* **Selected extract**
== Segment start ==

White Noise (I think?)

Hi everyone. I am a newbie at audio editing (but really enjoying getting to know Audacity).

I took a video off YouTube (through embed code i.e. I got an .avi file for my efforts). What do I know, but I think the recording equipment must have been of quite low quality. The video is of a student in social work doing a practice interview, and I think the mic/recorder must have been put at a fair distance…perhaps to try to minimize the artificiality of the situation. What has reseulted is very low amplitude/volume with loud “white noise” (like one used to get when a TV station went off the air - a pretty loud, aggressive buzzing that does its best to make the dialogue difficult to hear.)

== Segment end ==

* **Listed entries**
== Segment start ==

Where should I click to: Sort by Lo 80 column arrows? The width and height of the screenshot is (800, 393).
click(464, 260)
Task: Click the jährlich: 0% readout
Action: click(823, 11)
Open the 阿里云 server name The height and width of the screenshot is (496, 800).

== Segment end ==

* **Work request**
In the white noise post, what does the video show?

* **Written reply**
A student in social work doing a practice interview.